Compute how many lines in the data below hold the word "Delete", then report that number with nothing else.

◇ ◇ ◇

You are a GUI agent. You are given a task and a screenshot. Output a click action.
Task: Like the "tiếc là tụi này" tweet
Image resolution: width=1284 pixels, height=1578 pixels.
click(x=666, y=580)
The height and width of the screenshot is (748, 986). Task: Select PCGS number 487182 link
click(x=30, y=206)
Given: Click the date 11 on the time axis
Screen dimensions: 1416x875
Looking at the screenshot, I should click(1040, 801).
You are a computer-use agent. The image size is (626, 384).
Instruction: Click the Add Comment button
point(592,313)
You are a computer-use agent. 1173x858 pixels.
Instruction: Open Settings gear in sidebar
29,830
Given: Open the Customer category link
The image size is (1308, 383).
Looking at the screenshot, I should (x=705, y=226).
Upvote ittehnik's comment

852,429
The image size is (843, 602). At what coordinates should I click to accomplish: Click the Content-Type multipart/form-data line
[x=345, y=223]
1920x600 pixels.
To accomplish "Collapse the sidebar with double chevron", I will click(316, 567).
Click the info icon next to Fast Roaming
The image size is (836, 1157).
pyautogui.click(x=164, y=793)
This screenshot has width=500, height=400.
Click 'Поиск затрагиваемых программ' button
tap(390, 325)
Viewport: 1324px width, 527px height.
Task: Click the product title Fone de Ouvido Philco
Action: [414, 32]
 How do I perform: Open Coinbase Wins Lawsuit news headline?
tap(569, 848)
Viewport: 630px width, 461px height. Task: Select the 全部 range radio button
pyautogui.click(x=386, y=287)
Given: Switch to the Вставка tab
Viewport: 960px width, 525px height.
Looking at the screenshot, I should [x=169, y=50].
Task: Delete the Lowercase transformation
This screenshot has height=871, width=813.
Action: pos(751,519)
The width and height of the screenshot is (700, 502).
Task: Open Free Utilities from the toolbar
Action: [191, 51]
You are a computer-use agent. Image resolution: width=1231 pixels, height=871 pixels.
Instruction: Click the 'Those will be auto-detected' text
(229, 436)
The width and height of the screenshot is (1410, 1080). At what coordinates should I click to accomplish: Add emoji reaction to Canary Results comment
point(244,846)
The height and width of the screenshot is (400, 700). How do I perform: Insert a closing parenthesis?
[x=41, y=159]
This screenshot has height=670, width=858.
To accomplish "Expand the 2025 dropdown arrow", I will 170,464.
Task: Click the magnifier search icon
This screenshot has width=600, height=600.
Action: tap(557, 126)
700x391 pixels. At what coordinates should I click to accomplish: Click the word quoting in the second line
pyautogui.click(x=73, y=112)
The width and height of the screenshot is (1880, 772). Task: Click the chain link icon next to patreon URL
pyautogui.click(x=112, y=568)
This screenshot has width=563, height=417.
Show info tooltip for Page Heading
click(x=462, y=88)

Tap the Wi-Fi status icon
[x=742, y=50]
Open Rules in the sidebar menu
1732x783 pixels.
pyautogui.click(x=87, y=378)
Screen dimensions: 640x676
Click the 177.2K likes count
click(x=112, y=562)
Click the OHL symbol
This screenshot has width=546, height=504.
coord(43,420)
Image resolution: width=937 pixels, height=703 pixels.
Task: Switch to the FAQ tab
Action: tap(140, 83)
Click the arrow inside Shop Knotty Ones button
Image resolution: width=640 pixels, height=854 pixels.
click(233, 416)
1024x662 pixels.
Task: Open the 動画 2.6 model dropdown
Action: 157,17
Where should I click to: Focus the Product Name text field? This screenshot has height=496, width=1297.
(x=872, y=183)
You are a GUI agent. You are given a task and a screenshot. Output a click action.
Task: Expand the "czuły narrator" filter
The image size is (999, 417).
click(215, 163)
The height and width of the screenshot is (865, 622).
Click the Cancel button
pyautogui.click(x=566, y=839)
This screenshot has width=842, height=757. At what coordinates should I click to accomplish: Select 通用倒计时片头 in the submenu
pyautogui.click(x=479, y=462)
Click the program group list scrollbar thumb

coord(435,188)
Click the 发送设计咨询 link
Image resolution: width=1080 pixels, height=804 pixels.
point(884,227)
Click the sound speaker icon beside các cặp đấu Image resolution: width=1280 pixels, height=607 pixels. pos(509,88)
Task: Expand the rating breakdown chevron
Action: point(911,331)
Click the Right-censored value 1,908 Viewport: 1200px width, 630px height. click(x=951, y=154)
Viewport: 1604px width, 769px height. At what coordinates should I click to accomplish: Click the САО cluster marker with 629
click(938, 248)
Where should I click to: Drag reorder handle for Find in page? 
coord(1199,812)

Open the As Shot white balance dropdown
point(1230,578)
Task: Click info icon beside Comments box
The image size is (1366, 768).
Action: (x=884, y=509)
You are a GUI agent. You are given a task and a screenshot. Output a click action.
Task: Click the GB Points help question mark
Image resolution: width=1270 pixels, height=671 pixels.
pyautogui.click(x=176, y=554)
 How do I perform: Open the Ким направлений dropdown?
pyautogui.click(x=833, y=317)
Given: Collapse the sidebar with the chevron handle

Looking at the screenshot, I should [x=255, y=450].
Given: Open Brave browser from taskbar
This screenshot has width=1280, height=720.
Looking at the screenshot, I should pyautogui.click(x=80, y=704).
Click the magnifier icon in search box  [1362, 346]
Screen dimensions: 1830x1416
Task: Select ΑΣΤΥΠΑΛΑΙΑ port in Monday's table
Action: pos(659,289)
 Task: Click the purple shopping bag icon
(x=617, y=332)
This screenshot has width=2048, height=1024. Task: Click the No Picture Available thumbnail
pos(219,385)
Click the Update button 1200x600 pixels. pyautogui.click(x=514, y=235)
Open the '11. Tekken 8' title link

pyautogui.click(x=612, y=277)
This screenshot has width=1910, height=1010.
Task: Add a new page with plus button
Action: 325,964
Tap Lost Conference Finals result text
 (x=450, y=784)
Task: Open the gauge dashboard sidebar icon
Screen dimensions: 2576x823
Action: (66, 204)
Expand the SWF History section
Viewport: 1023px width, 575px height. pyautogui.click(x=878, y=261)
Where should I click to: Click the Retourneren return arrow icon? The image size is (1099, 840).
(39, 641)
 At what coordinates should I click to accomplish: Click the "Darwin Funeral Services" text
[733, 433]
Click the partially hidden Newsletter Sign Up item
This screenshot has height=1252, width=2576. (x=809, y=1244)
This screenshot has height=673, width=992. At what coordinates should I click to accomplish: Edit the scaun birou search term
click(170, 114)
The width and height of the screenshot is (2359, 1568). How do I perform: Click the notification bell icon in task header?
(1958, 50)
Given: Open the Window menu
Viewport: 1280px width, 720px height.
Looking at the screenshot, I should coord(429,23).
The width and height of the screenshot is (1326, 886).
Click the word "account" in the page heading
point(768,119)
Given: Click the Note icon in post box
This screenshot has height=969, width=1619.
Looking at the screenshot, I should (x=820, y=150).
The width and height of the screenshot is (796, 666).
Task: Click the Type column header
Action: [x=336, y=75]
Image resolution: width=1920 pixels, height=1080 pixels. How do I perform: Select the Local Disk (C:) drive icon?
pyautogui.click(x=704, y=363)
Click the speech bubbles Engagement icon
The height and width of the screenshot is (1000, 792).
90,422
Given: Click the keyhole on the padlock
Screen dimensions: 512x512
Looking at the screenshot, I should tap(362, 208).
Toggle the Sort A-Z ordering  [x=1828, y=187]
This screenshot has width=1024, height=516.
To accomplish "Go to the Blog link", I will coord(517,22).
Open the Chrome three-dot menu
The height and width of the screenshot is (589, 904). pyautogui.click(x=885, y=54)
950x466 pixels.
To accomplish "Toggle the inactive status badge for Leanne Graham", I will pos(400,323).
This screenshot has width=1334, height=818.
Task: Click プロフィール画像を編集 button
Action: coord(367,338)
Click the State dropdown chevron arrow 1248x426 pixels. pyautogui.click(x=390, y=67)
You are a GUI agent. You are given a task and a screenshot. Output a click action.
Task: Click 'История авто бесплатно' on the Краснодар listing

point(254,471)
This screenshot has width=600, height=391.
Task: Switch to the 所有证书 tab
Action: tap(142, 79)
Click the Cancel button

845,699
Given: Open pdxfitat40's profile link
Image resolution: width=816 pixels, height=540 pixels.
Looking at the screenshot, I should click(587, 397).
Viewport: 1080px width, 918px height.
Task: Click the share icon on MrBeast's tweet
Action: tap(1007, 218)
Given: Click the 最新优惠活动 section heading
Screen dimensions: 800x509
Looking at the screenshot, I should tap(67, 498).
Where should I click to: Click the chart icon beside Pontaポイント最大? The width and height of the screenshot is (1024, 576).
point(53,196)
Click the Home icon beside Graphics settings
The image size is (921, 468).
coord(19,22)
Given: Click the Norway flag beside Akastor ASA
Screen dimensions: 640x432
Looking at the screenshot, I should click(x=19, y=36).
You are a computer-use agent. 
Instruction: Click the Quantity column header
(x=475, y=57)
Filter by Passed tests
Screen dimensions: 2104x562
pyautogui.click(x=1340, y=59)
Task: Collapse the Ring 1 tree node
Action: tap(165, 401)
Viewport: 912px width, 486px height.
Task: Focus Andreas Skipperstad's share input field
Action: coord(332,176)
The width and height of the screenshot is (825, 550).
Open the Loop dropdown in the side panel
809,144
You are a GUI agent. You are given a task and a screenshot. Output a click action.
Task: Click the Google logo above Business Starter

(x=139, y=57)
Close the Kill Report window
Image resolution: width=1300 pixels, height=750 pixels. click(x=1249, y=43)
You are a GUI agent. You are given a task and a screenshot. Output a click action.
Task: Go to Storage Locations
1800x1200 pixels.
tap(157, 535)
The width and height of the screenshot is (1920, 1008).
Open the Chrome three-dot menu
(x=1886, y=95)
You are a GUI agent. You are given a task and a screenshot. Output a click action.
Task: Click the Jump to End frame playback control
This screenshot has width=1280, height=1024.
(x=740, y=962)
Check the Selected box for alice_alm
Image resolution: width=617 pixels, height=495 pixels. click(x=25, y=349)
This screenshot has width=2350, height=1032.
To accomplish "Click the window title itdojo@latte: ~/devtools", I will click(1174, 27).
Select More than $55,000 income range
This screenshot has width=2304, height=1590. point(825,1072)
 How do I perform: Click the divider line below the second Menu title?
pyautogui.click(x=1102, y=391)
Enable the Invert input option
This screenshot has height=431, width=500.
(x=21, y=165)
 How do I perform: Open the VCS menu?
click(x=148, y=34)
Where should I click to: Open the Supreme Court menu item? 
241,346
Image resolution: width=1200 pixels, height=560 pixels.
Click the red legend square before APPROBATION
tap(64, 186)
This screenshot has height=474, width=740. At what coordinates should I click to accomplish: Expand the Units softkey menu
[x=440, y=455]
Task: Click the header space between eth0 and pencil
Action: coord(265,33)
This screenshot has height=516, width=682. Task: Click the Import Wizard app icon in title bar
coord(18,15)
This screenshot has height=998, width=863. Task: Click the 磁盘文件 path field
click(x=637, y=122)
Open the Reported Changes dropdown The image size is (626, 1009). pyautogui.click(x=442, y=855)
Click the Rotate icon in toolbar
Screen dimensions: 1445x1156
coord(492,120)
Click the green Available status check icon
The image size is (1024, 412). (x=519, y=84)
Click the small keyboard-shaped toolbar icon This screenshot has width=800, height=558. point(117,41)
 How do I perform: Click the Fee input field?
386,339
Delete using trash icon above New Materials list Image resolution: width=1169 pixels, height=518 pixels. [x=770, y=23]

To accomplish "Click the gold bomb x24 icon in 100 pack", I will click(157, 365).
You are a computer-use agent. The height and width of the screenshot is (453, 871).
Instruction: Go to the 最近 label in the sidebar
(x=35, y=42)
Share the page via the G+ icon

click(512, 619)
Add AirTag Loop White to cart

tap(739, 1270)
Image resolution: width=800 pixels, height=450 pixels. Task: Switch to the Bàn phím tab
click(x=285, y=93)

◇ ◇ ◇

Solution: 2